Nie licząc spowodowanego pogodą spadku w lutym i kolejnego w grudniu, gdy oszczędzałem siły, by przejechać Festive 500 bez problemów, utrzymywałem dość równe, raczej niskie tempo. Dużo mniej jeździłem tras po samych szosach, a więcej po leśnych szutrach i piachach, co wyraźnie odbiło się na średnich prędkościach.
Średni dystans jazd dla frajdy też trzymałem dużo bardziej wyrównany niż w poprzednim roku. W dziewięciu miesiącach wyniósł powyżej 60 kilometrów.


Mapa
Najbardziej jaskrawy fragment mapy to oczywiście moje wyjazdy na zakupy do Nakła i kilka najbliższych tras nad Notecią oraz krótkie pętle do Łobżenicy i Mroczy.
Widać, że trzymałem się północnej strony Noteci, coraz śmielej pchając się w lasy od Wałcza po Tucholę.

Przy tworzeniu heatmapy skorzystałem z Strava Multiple Ride Mapper Jonathana O’Keeffe.
Squadrats
W 2024 powiększyłem mój übersquadrat (największy kwadrat ułożony z odwiedzonych squadratów) z 15 × 15 do 17 × 17. To nieduża zmiana, ale za to znacznie wzrosła mi liczba odwiedzonych skwadratów o 313. Ten przyrost, największy od 2017, zawdzięczam głównie dwóm trasom za Zalew Koronowski (+37 i +48), do Swornegaci (+56), wizycie na wrzosowiskach (+44) i wypadowi do Jastrowia i Zakrzewa (+34).

Porównanie z całością „kariery”
Słupki z 2024 wyraźnie wyróżniają się na tle lat poprzednich. Całoroczny dystans ustępuje wyłącznie temu z 2016 (7,3 tysiąca km vs. 11,6). Podobnie z ilością jazd, chociaż tu różnica jest jeszcze mniejsza (213 vs. 218), chociaż tylko pozornie, bo tę statystykę nabijają mi głównie wyjazdy na zakupy. Po ich odliczeniu okazuje się, że jazd dla frajdy zaliczyłem o ponad połowę mniej niż w 2016 (89 vs. 212).


Średnia prędkość jazd dla frajdy minimalnie podskoczyła w porównaniu z zeszłym rokiem do 21,8 km/h, ale nadal jej daleko do prędkości z pierwszych lat rowerowania, gdzie sięgała 27 km/h.
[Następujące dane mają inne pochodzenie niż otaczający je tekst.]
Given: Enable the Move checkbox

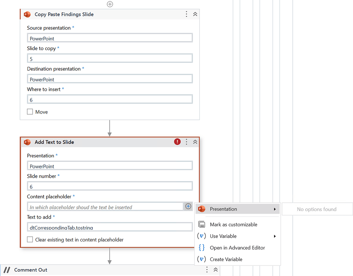Looking at the screenshot, I should click(30, 112).
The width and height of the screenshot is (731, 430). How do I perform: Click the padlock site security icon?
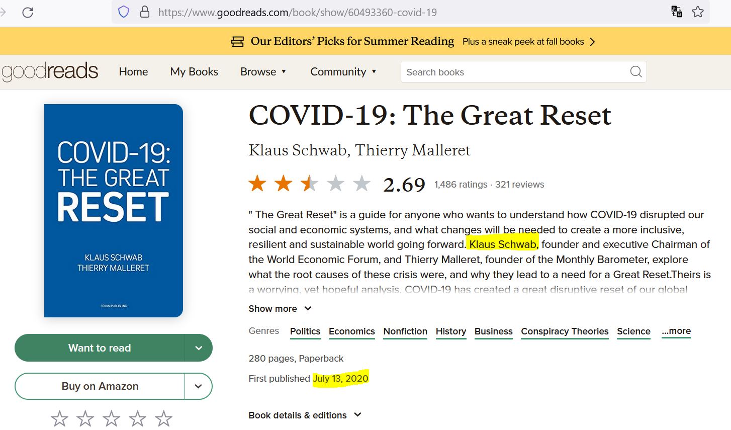point(145,12)
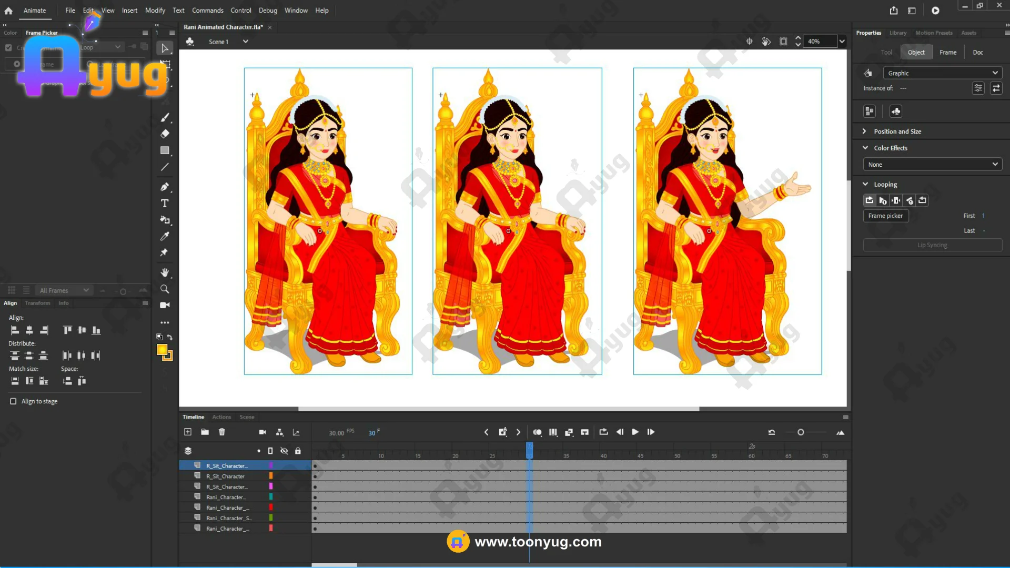Click the Frame picker button
Image resolution: width=1010 pixels, height=568 pixels.
(x=885, y=216)
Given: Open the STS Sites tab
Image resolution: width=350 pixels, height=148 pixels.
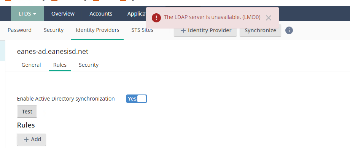Looking at the screenshot, I should click(x=142, y=30).
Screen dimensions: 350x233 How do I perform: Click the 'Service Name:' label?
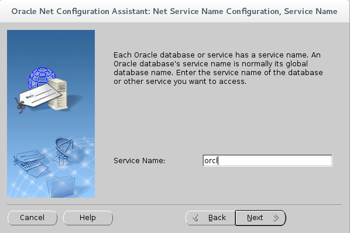pos(139,160)
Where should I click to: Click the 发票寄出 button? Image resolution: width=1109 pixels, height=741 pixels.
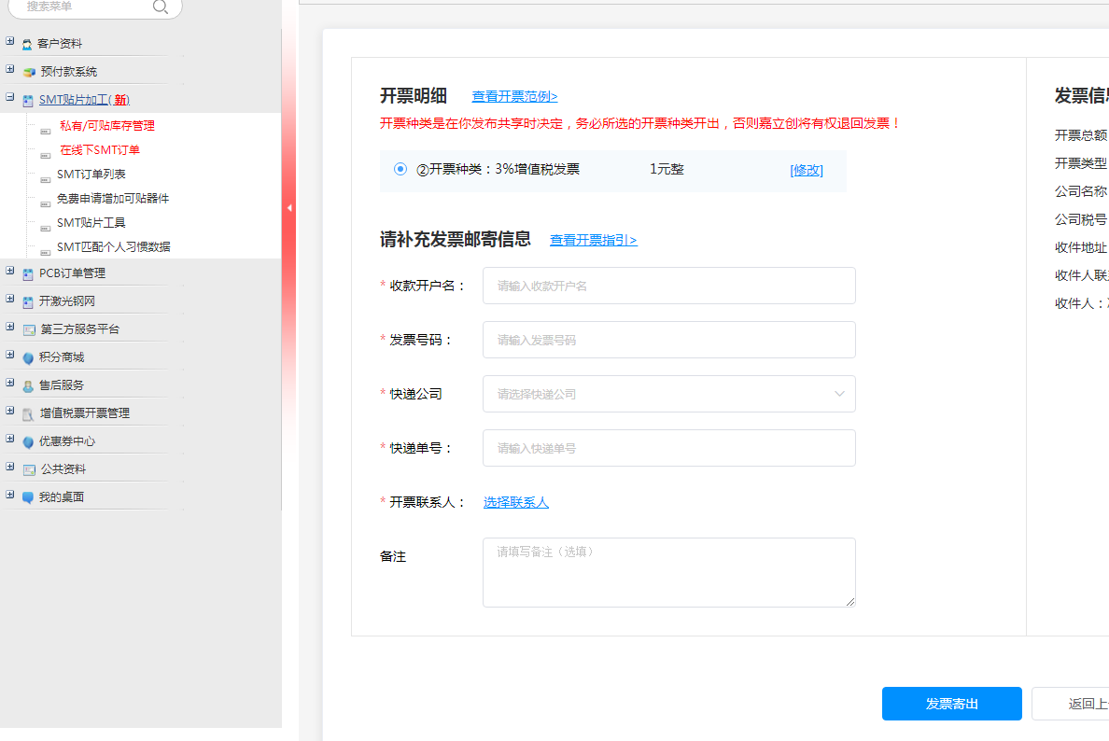[x=951, y=704]
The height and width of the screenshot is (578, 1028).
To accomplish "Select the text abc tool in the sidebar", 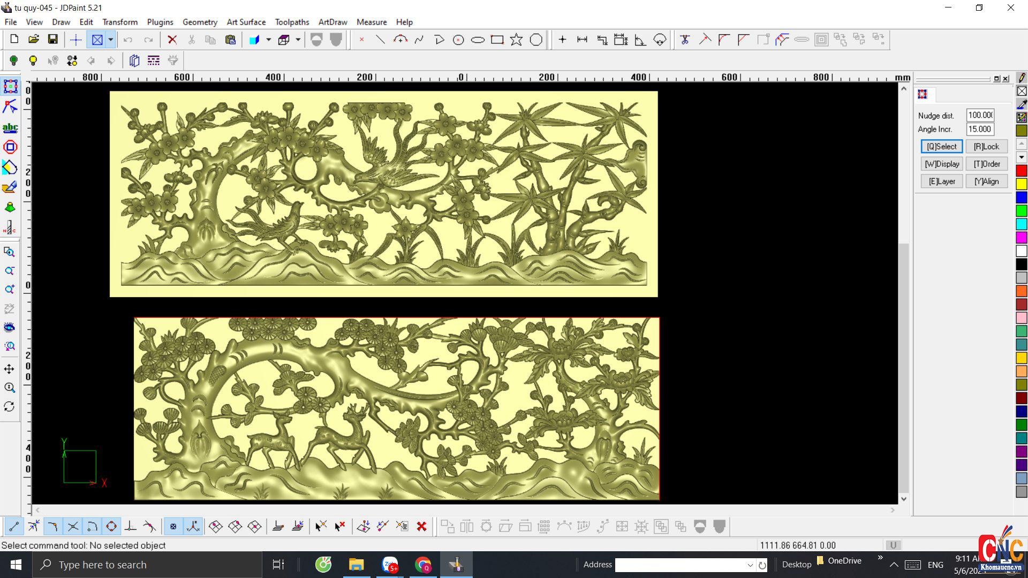I will (x=10, y=127).
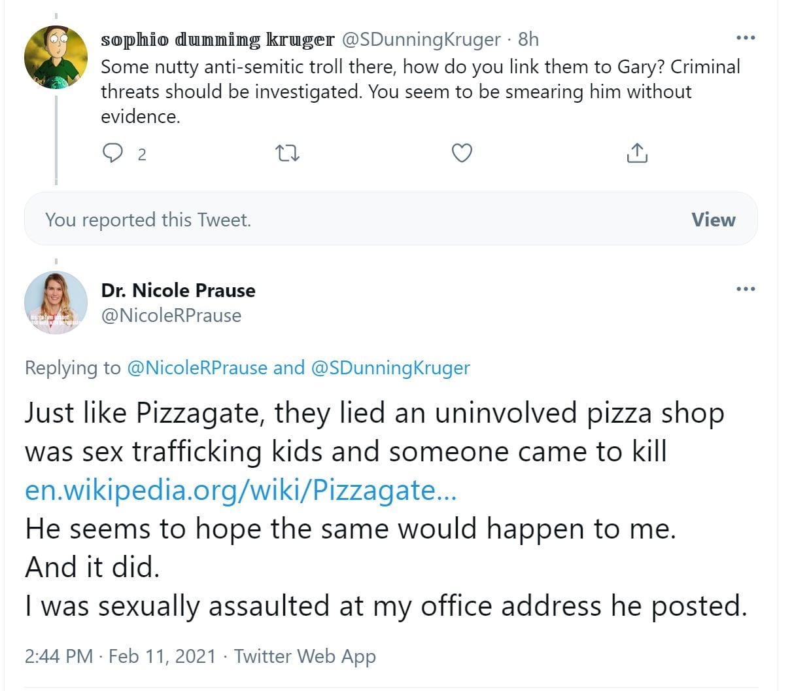Like the sophio dunning kruger tweet
This screenshot has width=792, height=691.
[x=462, y=153]
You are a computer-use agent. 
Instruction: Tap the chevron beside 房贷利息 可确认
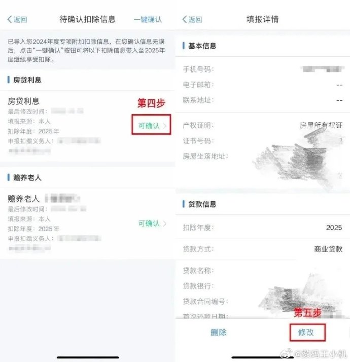pos(165,126)
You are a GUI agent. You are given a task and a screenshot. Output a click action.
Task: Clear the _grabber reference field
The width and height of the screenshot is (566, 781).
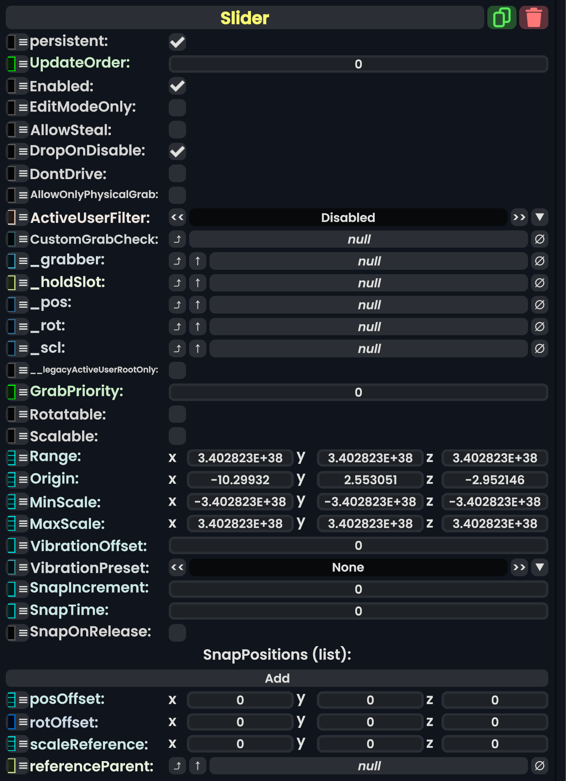(x=539, y=261)
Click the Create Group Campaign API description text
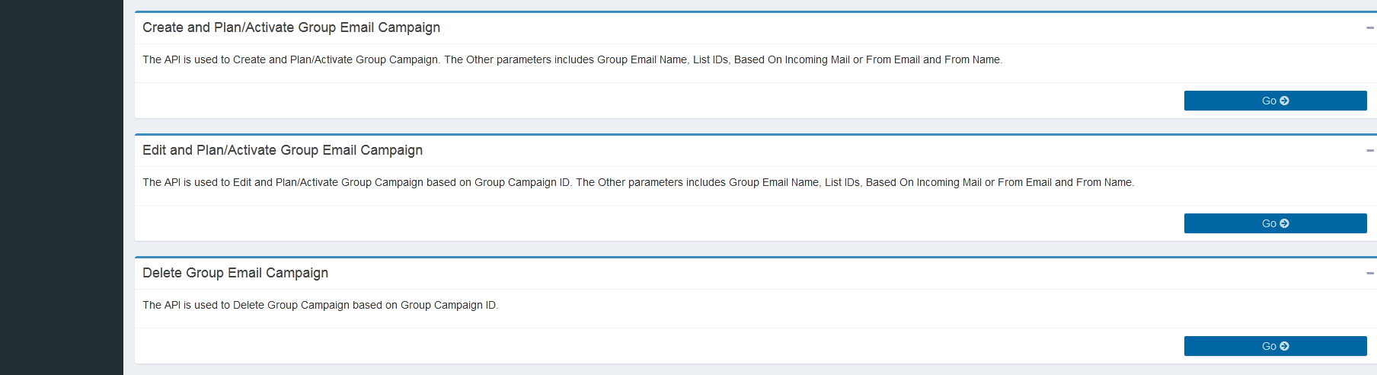 572,59
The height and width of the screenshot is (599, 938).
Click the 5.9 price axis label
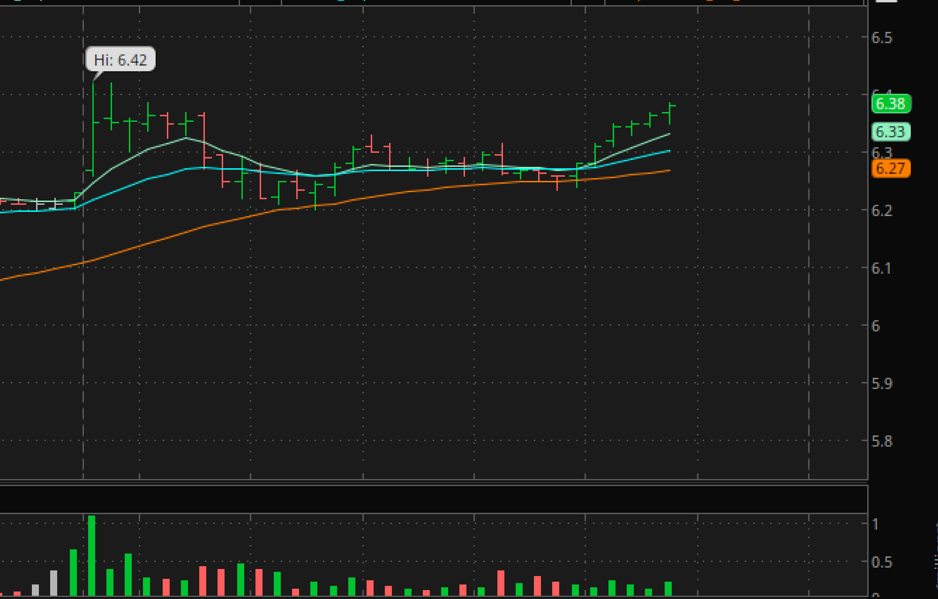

Za to średni dystans pobił wszelkie rekordy. Z 68,3 km jest o prawie 14 kilometrów wyższy od 54,5 km w 2016. Trochę mnie zaniepokoiła ta statystyka. Wydaje mi się, że zdrowiej i lepiej dla formy byłoby jeździć więcej krótkich tras treningowych, ograniczając długie jazdy do może dwóch w miesiącu.

Plany
Mój główny plan na 2025 to nie dać się ponieść brawurze. To, że w 2024 przejechałem o ponad dwa tysiące kilometrów więcej niż rok wcześniej, nie znaczy, że mogę traktować jako pewnik ponowne wyjeżdżenie takiego dystansu, a to, że zaliczyłem dwusetkę, nie powoduje, że mogę teraz beztrosko cisnąć dalej.
Przede wszystkim spokój i słuchanie swojego ciała, żeby nie powtórzyły się problemy z ledwo dojechanej trasy do Chodzieży, nie mówiąc o kontuzji sprzed paru lat, która na długo wyłączyła mnie z poważnego jeżdżenia.
Może w tym roku uda mi się przejechać Stary Kolejowy Szlak, na który wybieram się już od dawna. Ciekawe, czy do tego czasu zostanie oddana całość odcinka Złocieniec–Wałcz?
Mam na oku jeszcze jedną dwusetkę, w sporej części po drogach, których jeszcze nie odwiedzałem, ale na razie wstrzymam się z zapowiadaniem. Zobaczymy najpierw, jak będzie toczył się ten sezon.